Gerald Berg  •  Link

I agree Thamus. Stress is the given. How one relieves it is the variable. Apparently, bad theatre doesn't work for SP!

About Friday 20 November 1668

Gerald Berg  •  Link

Recall on April 1st just before Liz and Deb were to go to the country Sam molests Deb for the first time. He thereby ensures instability in both L&D's relationship to each other and Liz herself as householder. This is not about Sam's 'love' for Liz (or her 'anger' issues), this is about manipulation of one person by another to ensure they are seen to be unstable by all. Classic gaslighting.

About Thursday 19 November 1668

Gerald Berg  •  Link

I have to take exception the Phoenix's comment. Liz is a woman who knows what she deserves and it is more than what Sam is giving her. She is a fighter and she is fierce. Maybe that requires some to think she is undeserving for being so, I certainly do not!

About Monday 2 November 1668

Gerald Berg  •  Link

"trepanned several English ships" Core sampling to find where the wood comes from, as SC pointed out yesterday and TF today?

About Sunday 1 November 1668

Gerald Berg  •  Link

Not to forget the Windmill sawmill:

We've seen how being able to effectively split wood was important to earlier societies that aimed to build ships. Both riving and pit-sawing were effective ways to turn logs into the needed boards, but they were also highly time-consuming and laborious. For a country to win the naval race, they'd need a radical new production technology, something that would blow the competition away.

"Blow" is the right word, as it turns out. In 1594, an ingenious Dutchman invented something amazing: A wind-powered sawmill. Cornelis Corneliszoon, who described himself as "a poor farmer with wife and children" figured out that he could harness the power of the wind and attach it to a whipsaw to make it go up and down. He then added another gear to the crankshaft that would advance the material by means of what looks to be a rack and pinion. Here is the drawing from the patent granted to Corneliszoon in 1597:

The result of Corneliszoon's invention was much faster sawing, without the calorie-burning.

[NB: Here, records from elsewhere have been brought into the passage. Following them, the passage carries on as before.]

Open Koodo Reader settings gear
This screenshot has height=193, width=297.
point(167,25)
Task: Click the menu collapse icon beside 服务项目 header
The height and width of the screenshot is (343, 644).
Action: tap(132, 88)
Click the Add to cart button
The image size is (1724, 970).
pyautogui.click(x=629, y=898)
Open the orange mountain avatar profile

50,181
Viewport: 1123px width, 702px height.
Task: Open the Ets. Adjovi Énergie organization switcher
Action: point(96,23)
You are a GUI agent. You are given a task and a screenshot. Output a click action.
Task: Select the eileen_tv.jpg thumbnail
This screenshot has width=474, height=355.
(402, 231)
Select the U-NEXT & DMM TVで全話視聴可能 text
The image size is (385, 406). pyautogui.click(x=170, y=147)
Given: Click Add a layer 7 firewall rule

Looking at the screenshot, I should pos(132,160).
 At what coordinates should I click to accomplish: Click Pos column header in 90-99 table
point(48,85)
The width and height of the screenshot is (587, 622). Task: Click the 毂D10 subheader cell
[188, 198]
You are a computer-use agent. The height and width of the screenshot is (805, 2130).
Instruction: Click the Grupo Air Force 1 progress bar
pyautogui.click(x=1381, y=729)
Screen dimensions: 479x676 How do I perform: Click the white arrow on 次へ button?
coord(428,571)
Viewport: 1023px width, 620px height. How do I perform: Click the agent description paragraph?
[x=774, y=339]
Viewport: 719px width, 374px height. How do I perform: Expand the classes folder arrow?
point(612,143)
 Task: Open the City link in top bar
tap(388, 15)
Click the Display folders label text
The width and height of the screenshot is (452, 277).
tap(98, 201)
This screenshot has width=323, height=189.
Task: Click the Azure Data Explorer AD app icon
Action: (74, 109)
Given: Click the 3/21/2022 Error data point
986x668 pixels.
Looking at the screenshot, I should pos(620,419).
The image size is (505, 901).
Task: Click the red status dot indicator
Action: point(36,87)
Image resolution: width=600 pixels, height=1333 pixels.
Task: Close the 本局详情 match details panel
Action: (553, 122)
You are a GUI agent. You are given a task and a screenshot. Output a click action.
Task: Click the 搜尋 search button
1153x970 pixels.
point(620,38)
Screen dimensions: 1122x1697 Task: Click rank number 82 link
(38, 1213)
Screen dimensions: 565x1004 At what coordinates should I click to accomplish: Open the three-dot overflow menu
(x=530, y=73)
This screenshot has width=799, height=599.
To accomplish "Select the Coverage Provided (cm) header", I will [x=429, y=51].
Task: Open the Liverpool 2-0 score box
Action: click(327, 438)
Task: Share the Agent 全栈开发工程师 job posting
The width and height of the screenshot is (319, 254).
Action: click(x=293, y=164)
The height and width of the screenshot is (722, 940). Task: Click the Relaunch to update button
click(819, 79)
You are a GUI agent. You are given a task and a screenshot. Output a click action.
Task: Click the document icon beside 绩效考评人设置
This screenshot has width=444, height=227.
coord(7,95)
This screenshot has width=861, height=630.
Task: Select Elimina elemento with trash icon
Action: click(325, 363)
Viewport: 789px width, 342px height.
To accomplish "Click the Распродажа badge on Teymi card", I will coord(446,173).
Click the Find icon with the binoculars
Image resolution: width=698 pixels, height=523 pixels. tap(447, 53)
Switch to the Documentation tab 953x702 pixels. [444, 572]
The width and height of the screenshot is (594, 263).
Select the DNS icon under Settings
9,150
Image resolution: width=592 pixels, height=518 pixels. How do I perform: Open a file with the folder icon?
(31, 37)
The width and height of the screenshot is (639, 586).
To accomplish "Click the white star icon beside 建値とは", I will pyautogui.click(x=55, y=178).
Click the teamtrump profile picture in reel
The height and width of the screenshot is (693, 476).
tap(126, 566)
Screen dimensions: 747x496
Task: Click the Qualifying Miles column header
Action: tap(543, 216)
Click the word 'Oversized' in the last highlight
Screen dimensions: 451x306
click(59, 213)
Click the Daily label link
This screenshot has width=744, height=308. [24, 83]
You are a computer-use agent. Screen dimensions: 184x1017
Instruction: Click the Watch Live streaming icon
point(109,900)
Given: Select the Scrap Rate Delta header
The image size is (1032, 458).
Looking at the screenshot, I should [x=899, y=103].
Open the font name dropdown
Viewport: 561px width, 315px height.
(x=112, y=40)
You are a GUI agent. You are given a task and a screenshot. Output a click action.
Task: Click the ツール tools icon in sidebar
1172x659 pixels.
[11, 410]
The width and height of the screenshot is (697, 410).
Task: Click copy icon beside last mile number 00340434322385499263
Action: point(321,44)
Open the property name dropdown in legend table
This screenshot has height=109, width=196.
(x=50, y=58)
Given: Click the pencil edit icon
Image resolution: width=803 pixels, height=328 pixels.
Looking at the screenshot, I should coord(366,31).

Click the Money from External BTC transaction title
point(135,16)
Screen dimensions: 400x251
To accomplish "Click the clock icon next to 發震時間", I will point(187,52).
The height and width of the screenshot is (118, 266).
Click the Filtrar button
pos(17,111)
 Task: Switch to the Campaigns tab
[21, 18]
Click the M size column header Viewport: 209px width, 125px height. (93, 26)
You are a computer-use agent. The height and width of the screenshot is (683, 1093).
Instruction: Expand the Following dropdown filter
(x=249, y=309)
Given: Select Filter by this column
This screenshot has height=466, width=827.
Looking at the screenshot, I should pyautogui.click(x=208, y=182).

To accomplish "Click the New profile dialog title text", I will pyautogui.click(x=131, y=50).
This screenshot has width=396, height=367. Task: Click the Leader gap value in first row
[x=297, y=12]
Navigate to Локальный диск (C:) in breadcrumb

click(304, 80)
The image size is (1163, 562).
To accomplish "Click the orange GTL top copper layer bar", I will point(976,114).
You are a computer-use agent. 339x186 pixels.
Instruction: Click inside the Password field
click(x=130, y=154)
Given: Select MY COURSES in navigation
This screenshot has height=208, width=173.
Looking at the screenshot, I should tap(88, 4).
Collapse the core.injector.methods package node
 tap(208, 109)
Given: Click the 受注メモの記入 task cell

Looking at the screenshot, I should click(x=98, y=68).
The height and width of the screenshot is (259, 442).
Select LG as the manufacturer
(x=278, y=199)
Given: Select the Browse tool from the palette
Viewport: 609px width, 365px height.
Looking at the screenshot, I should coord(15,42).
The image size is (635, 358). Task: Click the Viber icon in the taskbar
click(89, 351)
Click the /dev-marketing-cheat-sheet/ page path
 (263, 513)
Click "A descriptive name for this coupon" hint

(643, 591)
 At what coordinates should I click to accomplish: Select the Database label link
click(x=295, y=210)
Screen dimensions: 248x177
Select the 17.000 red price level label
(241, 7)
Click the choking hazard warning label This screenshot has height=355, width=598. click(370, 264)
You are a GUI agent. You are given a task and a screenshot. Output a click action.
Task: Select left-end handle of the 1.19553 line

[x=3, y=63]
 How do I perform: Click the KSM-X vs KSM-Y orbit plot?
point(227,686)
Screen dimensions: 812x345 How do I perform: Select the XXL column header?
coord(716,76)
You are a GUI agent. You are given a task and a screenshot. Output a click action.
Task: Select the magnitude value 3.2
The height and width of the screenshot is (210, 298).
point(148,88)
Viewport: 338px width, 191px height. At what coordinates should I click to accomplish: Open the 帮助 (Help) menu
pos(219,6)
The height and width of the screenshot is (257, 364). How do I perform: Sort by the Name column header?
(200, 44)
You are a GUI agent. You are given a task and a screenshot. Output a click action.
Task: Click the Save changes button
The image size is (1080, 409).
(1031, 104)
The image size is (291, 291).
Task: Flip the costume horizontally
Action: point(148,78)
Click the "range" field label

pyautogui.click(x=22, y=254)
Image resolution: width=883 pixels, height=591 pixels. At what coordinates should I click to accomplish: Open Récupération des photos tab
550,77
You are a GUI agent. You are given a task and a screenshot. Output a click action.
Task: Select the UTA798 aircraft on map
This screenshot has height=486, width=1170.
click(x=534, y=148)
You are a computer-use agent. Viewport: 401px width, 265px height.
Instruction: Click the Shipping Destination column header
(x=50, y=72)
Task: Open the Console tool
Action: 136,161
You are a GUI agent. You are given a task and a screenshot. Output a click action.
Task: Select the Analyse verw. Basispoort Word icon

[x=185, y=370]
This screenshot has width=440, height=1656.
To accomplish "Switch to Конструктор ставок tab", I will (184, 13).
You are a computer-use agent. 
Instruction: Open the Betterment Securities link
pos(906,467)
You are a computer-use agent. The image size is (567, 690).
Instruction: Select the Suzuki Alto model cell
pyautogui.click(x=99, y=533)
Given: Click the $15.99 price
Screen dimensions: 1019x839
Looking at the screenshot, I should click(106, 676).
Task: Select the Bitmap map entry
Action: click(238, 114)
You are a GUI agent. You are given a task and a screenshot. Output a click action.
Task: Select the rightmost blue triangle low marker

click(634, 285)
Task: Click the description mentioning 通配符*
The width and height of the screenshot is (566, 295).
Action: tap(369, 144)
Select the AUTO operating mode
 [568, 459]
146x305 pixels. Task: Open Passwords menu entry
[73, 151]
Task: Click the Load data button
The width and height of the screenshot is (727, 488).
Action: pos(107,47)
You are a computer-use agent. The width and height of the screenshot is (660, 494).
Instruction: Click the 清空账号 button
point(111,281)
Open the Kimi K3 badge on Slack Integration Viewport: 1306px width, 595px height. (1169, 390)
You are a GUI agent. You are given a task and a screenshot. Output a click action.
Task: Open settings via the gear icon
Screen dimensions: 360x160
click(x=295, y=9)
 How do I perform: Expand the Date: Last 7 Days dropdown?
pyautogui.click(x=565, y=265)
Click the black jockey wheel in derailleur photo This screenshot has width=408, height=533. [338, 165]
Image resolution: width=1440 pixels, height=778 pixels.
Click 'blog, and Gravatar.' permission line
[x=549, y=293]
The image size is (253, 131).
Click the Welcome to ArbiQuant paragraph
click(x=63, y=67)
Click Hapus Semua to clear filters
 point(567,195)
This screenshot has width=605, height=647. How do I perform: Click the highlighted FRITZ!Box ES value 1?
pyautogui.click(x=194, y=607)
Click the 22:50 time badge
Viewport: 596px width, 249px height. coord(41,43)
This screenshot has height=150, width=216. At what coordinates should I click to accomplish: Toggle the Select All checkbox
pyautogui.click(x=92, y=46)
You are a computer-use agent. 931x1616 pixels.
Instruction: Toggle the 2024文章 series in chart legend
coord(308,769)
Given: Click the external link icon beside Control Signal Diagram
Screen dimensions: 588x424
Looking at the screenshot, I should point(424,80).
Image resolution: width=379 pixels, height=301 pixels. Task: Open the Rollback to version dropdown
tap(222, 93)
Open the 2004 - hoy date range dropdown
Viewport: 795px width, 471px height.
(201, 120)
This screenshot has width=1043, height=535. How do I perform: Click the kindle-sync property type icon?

Men were still needed to maintain the machine's operation, of course, but the merits of the design were so obvious that others immediately began copying it (leading Corneliszoon to finally apply for a patent three years later).

The importance of the the wind-powered sawmill taking off in the Netherlands cannot be understated. Wood production didn't double, triple or quadruple; it grew by a factor of thirty, or 3,000%. It was all in the time savings: Using the pit-saw method, sawyers could process 60 logs over a span of 120 days. Using a wind-powered sawmill, they could break down 60 logs in four or five days. What used to take four months now took less than a week.

About Sunday 11 October 1668

Gerald Berg  •  Link

Ahh, that last sentence combining his classic immediacy with tumbling confusion. "All alone" he says, with his wife but maybe he meant all alone with Hewer? Anyways, not alone. And then, has a merry time with a dead man's family? No wait, he meant Mr. Turner et al. Awkwardly constructed but allows us to see him in his coach of experience. Creates an excitement, a sort of breathlessness.